What the exercise asks: Where an image appears in the data, omit it and reproduce the rest exactly.
[Start of section]
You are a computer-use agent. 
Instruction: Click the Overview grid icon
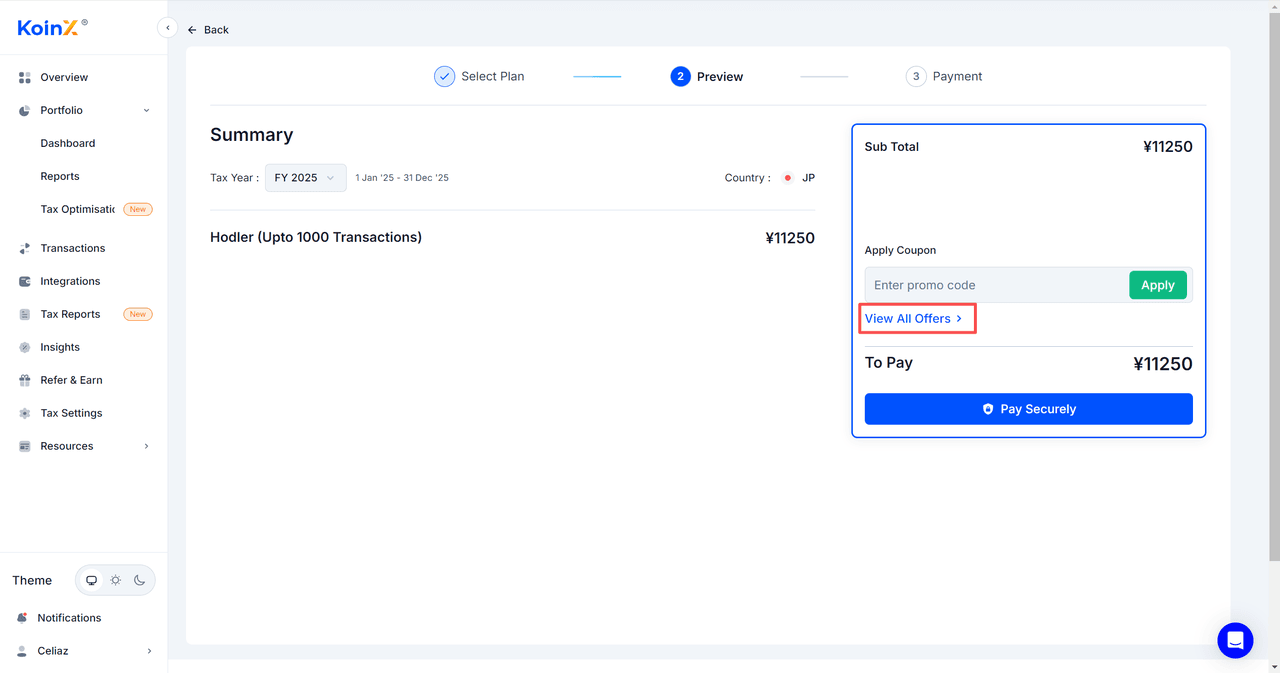[25, 77]
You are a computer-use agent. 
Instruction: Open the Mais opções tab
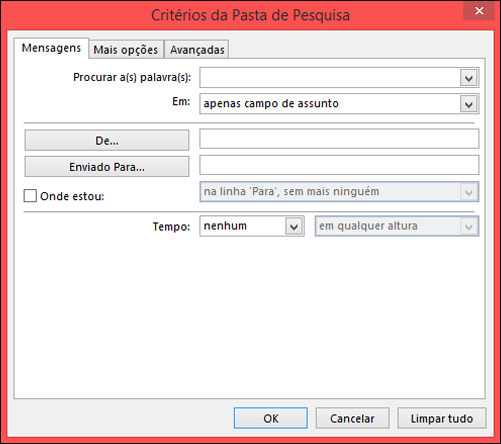pos(126,50)
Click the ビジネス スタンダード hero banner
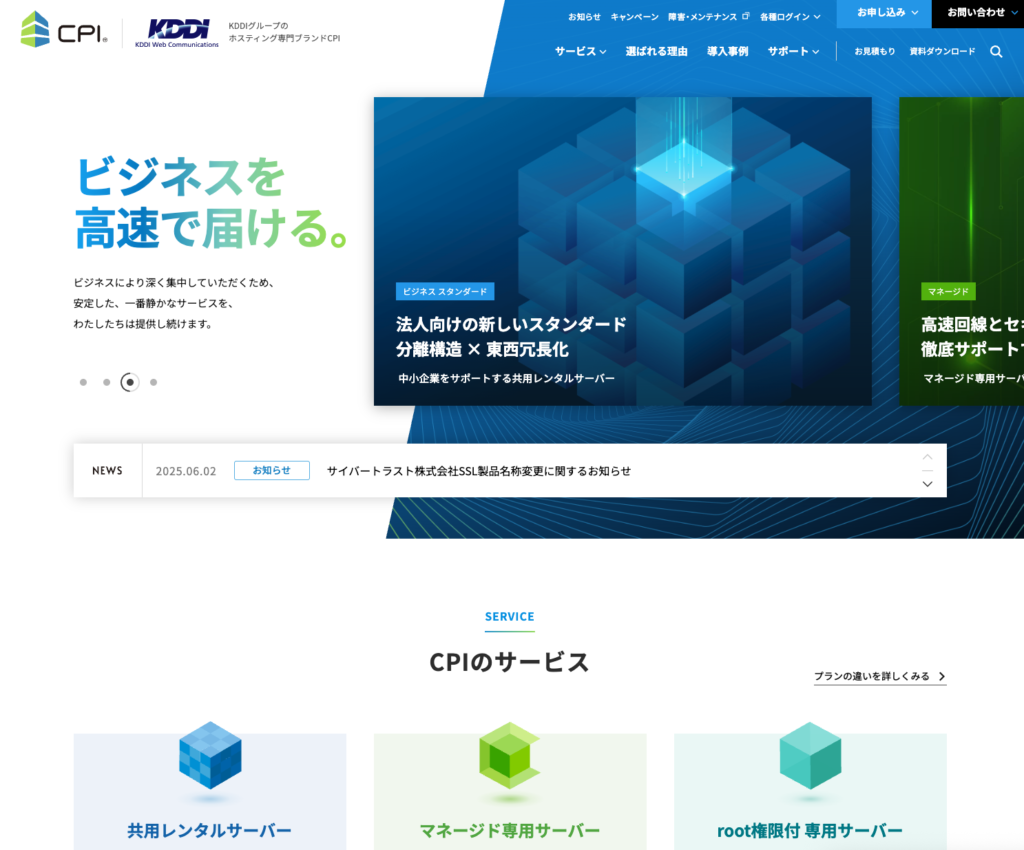Viewport: 1024px width, 850px height. [622, 251]
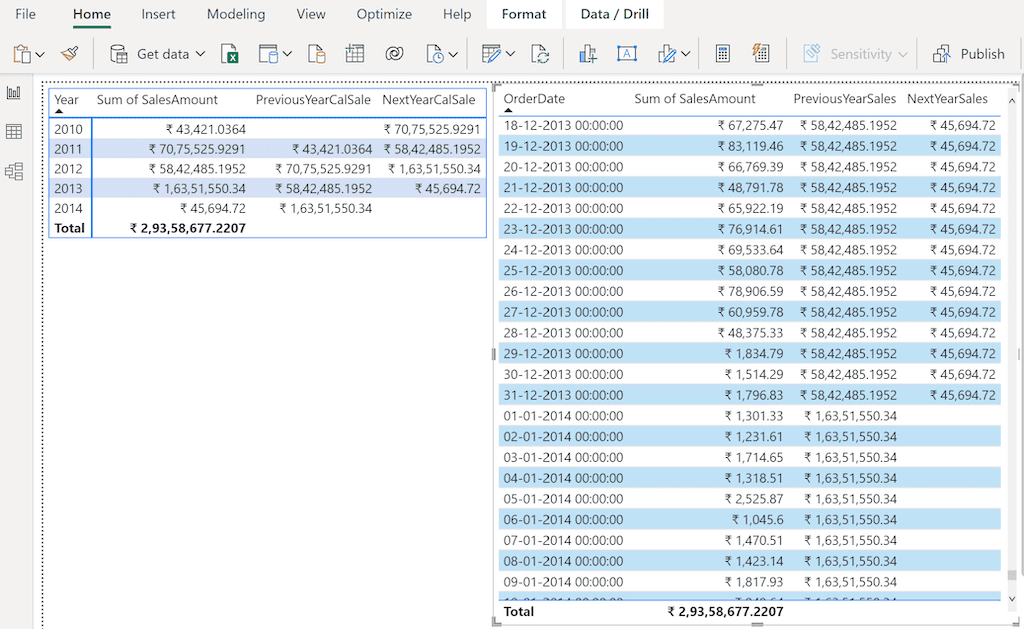1024x629 pixels.
Task: Click the New measure calculator icon
Action: pos(723,54)
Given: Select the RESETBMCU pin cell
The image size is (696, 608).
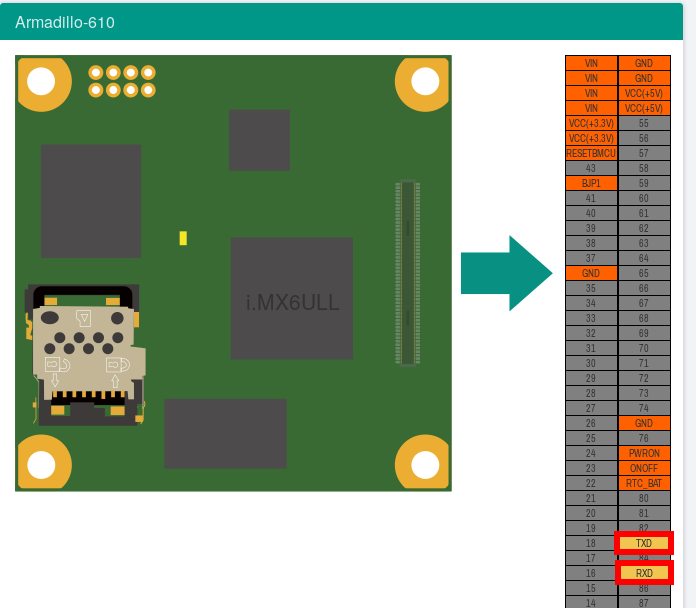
[End of section]
Task solution:
You are a computer-use agent. 
Instruction: Click the Overview grid icon
[25, 77]
You are a computer-use agent. 
Instruction: Open the Mais opções tab
pos(126,50)
Click the ビジネス スタンダード hero banner
Viewport: 1024px width, 850px height. [622, 251]
1024x629 pixels.
Task: Click the New measure calculator icon
Action: pos(723,54)
Given: Select the RESETBMCU pin cell
The image size is (696, 608).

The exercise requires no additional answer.